Write each entry out again exactly, with nothing omitted.

Stored data:
_____
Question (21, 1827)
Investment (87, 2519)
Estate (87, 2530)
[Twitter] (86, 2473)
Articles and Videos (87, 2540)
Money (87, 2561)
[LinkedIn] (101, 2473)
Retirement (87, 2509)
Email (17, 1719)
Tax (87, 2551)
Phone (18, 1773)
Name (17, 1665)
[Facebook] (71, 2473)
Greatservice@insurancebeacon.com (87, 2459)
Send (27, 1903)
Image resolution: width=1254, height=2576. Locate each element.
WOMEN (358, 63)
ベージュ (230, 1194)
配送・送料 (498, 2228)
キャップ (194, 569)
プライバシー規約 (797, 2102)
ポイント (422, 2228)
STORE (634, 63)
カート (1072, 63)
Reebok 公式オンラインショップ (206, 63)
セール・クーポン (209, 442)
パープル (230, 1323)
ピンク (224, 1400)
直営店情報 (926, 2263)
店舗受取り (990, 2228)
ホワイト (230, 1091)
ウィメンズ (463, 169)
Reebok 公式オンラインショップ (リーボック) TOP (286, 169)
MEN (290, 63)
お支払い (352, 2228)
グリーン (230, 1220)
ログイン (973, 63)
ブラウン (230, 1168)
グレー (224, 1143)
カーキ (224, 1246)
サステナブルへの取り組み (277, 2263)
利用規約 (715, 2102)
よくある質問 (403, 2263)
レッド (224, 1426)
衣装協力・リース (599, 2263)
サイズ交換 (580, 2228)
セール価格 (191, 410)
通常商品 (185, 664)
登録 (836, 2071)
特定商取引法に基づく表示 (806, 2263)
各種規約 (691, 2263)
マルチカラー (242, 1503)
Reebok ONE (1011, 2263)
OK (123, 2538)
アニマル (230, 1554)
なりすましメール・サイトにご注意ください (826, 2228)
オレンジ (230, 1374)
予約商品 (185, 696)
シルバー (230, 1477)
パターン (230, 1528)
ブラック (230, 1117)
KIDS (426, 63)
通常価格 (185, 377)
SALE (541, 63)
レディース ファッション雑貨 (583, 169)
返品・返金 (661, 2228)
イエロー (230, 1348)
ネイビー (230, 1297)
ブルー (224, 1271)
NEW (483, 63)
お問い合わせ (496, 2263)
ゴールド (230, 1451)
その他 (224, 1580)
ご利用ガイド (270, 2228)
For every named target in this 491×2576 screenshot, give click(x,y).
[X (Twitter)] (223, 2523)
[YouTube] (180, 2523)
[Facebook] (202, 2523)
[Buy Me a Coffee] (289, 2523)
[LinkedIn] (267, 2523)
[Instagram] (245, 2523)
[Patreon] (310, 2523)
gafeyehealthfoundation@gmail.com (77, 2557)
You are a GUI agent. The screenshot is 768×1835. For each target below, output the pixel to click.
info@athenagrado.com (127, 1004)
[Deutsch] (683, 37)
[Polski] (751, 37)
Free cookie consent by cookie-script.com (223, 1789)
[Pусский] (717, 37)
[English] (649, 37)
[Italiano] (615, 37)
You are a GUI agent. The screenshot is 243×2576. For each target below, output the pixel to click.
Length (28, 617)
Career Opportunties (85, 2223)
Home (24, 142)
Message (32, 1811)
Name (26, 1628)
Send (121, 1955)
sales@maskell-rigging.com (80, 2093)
_____
* [Problem solution]
Question (21, 1827)
Investment (87, 2519)
Estate (87, 2530)
[Twitter] (86, 2473)
Articles and Videos (87, 2540)
Money (87, 2561)
[LinkedIn] (101, 2473)
Retirement (87, 2509)
Email (17, 1719)
Tax (87, 2551)
Phone (18, 1773)
Name (17, 1665)
[Facebook] (71, 2473)
Greatservice@insurancebeacon.com (87, 2459)
Send (27, 1903)
Image resolution: width=1254, height=2576. Locate each element.
WOMEN (358, 63)
ベージュ (230, 1194)
配送・送料 (498, 2228)
キャップ (194, 569)
プライバシー規約 (797, 2102)
ポイント (422, 2228)
STORE (634, 63)
カート (1072, 63)
Reebok 公式オンラインショップ (206, 63)
セール・クーポン (209, 442)
パープル (230, 1323)
ピンク (224, 1400)
直営店情報 (926, 2263)
店舗受取り (990, 2228)
ホワイト (230, 1091)
ウィメンズ (463, 169)
Reebok 公式オンラインショップ (リーボック) TOP (286, 169)
MEN (290, 63)
お支払い (352, 2228)
グリーン (230, 1220)
ログイン (973, 63)
ブラウン (230, 1168)
グレー (224, 1143)
カーキ (224, 1246)
サステナブルへの取り組み (277, 2263)
利用規約 (715, 2102)
よくある質問 (403, 2263)
レッド (224, 1426)
衣装協力・リース (599, 2263)
サイズ交換 (580, 2228)
セール価格 (191, 410)
通常商品 (185, 664)
登録 (836, 2071)
特定商取引法に基づく表示 (806, 2263)
各種規約 (691, 2263)
マルチカラー (242, 1503)
Reebok ONE (1011, 2263)
OK (123, 2538)
アニマル (230, 1554)
なりすましメール・サイトにご注意ください (826, 2228)
オレンジ (230, 1374)
予約商品 (185, 696)
シルバー (230, 1477)
パターン (230, 1528)
ブラック (230, 1117)
KIDS (426, 63)
通常価格 (185, 377)
SALE (541, 63)
レディース ファッション雑貨 (583, 169)
返品・返金 (661, 2228)
イエロー (230, 1348)
ネイビー (230, 1297)
ブルー (224, 1271)
NEW (483, 63)
お問い合わせ (496, 2263)
ゴールド (230, 1451)
その他 (224, 1580)
ご利用ガイド (270, 2228)
For every named target in this 491×2576 screenshot, give click(x,y).
[X (Twitter)] (223, 2523)
[YouTube] (180, 2523)
[Facebook] (202, 2523)
[Buy Me a Coffee] (289, 2523)
[LinkedIn] (267, 2523)
[Instagram] (245, 2523)
[Patreon] (310, 2523)
gafeyehealthfoundation@gmail.com (77, 2557)
You are a GUI agent. The screenshot is 768×1835. For each target below, output the pixel to click.
info@athenagrado.com (127, 1004)
[Deutsch] (683, 37)
[Polski] (751, 37)
Free cookie consent by cookie-script.com (223, 1789)
[Pусский] (717, 37)
[English] (649, 37)
[Italiano] (615, 37)
You are a GUI agent. The screenshot is 243×2576. For each target below, output the pixel to click.
Length (28, 617)
Career Opportunties (85, 2223)
Home (24, 142)
Message (32, 1811)
Name (26, 1628)
Send (121, 1955)
sales@maskell-rigging.com (80, 2093)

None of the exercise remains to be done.